Rewrite these lines, changing every "checkbox" to "tick box" and leaving everything else as it is.
--
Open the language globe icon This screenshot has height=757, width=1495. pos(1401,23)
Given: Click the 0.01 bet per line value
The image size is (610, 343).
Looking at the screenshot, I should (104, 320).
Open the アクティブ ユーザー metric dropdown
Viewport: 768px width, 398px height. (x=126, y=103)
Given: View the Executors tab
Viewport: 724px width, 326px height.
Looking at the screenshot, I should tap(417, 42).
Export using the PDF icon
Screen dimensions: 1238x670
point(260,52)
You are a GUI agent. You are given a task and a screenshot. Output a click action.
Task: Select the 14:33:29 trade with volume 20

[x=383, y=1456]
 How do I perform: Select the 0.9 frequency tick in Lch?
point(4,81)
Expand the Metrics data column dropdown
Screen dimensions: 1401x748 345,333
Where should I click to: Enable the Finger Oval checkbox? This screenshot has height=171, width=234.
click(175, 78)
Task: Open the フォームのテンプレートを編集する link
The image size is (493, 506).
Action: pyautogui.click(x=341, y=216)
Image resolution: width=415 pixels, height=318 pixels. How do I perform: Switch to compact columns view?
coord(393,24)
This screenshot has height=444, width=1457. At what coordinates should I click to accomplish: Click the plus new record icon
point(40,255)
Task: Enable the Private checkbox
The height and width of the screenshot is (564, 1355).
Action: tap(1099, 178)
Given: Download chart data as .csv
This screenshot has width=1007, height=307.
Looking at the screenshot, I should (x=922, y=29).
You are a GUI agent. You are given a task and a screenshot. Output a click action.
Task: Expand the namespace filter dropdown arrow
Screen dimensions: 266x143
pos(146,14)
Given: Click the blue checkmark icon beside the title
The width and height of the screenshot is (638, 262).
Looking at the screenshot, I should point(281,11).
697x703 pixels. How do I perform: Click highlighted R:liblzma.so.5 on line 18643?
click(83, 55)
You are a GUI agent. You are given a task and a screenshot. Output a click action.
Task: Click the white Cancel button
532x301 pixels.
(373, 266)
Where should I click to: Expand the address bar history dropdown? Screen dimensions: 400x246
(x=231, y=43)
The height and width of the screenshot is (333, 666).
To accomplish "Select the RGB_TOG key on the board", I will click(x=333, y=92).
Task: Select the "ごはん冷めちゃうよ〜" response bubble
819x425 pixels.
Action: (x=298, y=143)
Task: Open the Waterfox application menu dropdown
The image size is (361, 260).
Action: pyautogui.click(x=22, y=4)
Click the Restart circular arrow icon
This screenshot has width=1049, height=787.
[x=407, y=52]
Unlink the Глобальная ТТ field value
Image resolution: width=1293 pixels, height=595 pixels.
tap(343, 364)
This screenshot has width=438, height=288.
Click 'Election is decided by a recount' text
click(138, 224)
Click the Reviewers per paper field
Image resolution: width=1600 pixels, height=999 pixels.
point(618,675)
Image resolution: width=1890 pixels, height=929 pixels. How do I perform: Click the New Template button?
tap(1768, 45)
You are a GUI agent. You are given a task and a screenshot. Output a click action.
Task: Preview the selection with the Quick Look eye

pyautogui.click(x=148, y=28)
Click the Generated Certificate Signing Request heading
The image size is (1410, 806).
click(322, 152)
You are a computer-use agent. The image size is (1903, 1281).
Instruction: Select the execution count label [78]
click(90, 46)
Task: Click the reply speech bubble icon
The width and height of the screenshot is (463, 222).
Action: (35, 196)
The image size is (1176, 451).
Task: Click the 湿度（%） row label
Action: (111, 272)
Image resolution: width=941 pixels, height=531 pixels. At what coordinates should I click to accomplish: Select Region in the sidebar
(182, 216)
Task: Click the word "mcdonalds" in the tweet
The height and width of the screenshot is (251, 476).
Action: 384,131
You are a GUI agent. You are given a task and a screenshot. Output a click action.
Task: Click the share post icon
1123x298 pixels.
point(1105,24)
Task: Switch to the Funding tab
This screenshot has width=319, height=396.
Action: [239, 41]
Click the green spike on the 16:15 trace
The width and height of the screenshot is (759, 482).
--
Result of the task:
Open the language globe icon This screenshot has height=757, width=1495. pos(1401,23)
Given: Click the 0.01 bet per line value
The image size is (610, 343).
Looking at the screenshot, I should (104, 320).
Open the アクティブ ユーザー metric dropdown
Viewport: 768px width, 398px height. (x=126, y=103)
Given: View the Executors tab
Viewport: 724px width, 326px height.
Looking at the screenshot, I should tap(417, 42).
Export using the PDF icon
Screen dimensions: 1238x670
point(260,52)
You are a GUI agent. You are given a task and a screenshot. Output a click action.
Task: Select the 14:33:29 trade with volume 20

[x=383, y=1456]
 How do I perform: Select the 0.9 frequency tick in Lch?
point(4,81)
Expand the Metrics data column dropdown
Screen dimensions: 1401x748 345,333
Where should I click to: Enable the Finger Oval tick box? This screenshot has height=171, width=234.
click(175, 78)
Task: Open the フォームのテンプレートを編集する link
The image size is (493, 506).
Action: pyautogui.click(x=341, y=216)
Image resolution: width=415 pixels, height=318 pixels. How do I perform: Switch to compact columns view?
coord(393,24)
This screenshot has height=444, width=1457. At what coordinates should I click to accomplish: Click the plus new record icon
point(40,255)
Task: Enable the Private tick box
The height and width of the screenshot is (564, 1355).
Action: tap(1099, 178)
Given: Download chart data as .csv
This screenshot has width=1007, height=307.
Looking at the screenshot, I should (x=922, y=29).
You are a GUI agent. You are given a task and a screenshot. Output a click action.
Task: Expand the namespace filter dropdown arrow
Screen dimensions: 266x143
pos(146,14)
Given: Click the blue checkmark icon beside the title
The width and height of the screenshot is (638, 262).
Looking at the screenshot, I should point(281,11).
697x703 pixels. How do I perform: Click highlighted R:liblzma.so.5 on line 18643?
click(83, 55)
You are a GUI agent. You are given a task and a screenshot. Output a click action.
Task: Click the white Cancel button
532x301 pixels.
(373, 266)
Where should I click to: Expand the address bar history dropdown? Screen dimensions: 400x246
(x=231, y=43)
The height and width of the screenshot is (333, 666).
To accomplish "Select the RGB_TOG key on the board", I will click(x=333, y=92).
Task: Select the "ごはん冷めちゃうよ〜" response bubble
819x425 pixels.
Action: (x=298, y=143)
Task: Open the Waterfox application menu dropdown
The image size is (361, 260).
Action: pyautogui.click(x=22, y=4)
Click the Restart circular arrow icon
This screenshot has width=1049, height=787.
[x=407, y=52]
Unlink the Глобальная ТТ field value
Image resolution: width=1293 pixels, height=595 pixels.
tap(343, 364)
This screenshot has width=438, height=288.
Click 'Election is decided by a recount' text
click(138, 224)
Click the Reviewers per paper field
Image resolution: width=1600 pixels, height=999 pixels.
point(618,675)
Image resolution: width=1890 pixels, height=929 pixels. How do I perform: Click the New Template button?
tap(1768, 45)
You are a GUI agent. You are given a task and a screenshot. Output a click action.
Task: Preview the selection with the Quick Look eye

pyautogui.click(x=148, y=28)
Click the Generated Certificate Signing Request heading
The image size is (1410, 806).
click(322, 152)
You are a computer-use agent. The image size is (1903, 1281).
Instruction: Select the execution count label [78]
click(90, 46)
Task: Click the reply speech bubble icon
The width and height of the screenshot is (463, 222).
Action: (35, 196)
The image size is (1176, 451).
Task: Click the 湿度（%） row label
Action: (111, 272)
Image resolution: width=941 pixels, height=531 pixels. At what coordinates should I click to accomplish: Select Region in the sidebar
(182, 216)
Task: Click the word "mcdonalds" in the tweet
The height and width of the screenshot is (251, 476).
Action: 384,131
You are a GUI agent. You are given a task and a screenshot. Output a click action.
Task: Click the share post icon
1123x298 pixels.
point(1105,24)
Task: Switch to the Funding tab
This screenshot has width=319, height=396.
Action: [239, 41]
Click the green spike on the 16:15 trace
The width and height of the screenshot is (759, 482).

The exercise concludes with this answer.